### Provided entries ###

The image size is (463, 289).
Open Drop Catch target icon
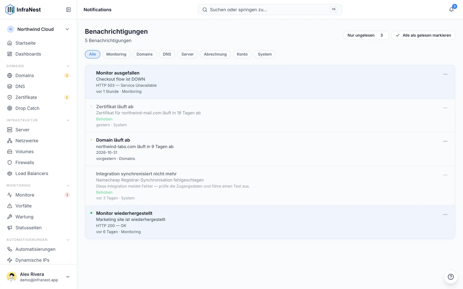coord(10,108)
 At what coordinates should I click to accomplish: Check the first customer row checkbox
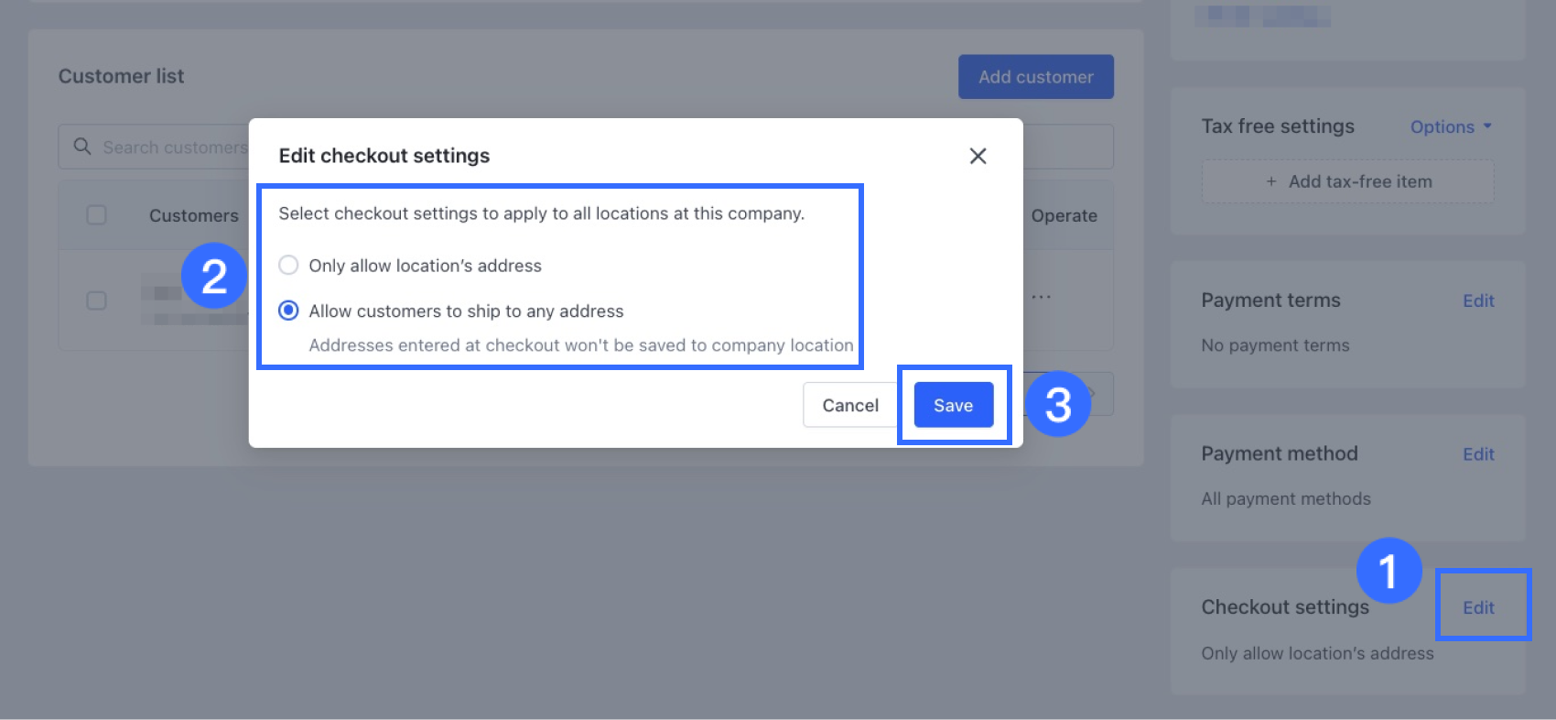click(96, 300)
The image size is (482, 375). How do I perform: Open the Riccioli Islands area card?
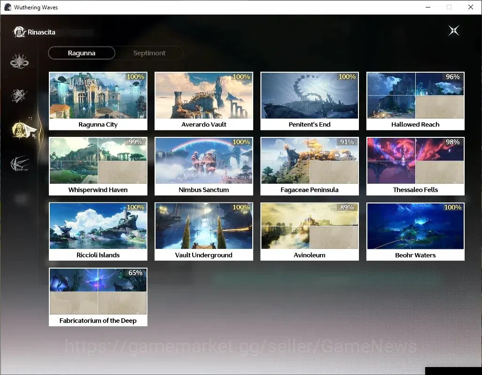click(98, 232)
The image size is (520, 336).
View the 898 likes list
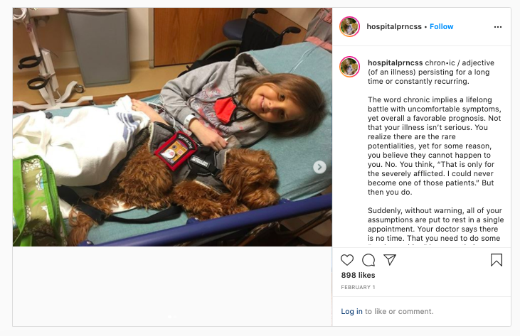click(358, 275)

###

(Problem details):
Quote all of the records above word for word, leaving out the pictures.

(Result):
The image size is (463, 289).
Open Drop Catch target icon
coord(10,108)
 At what coordinates should I click to accomplish: Check the first customer row checkbox
click(96, 300)
The image size is (482, 375). How do I perform: Open the Riccioli Islands area card?
click(98, 232)
The image size is (520, 336).
View the 898 likes list
click(358, 275)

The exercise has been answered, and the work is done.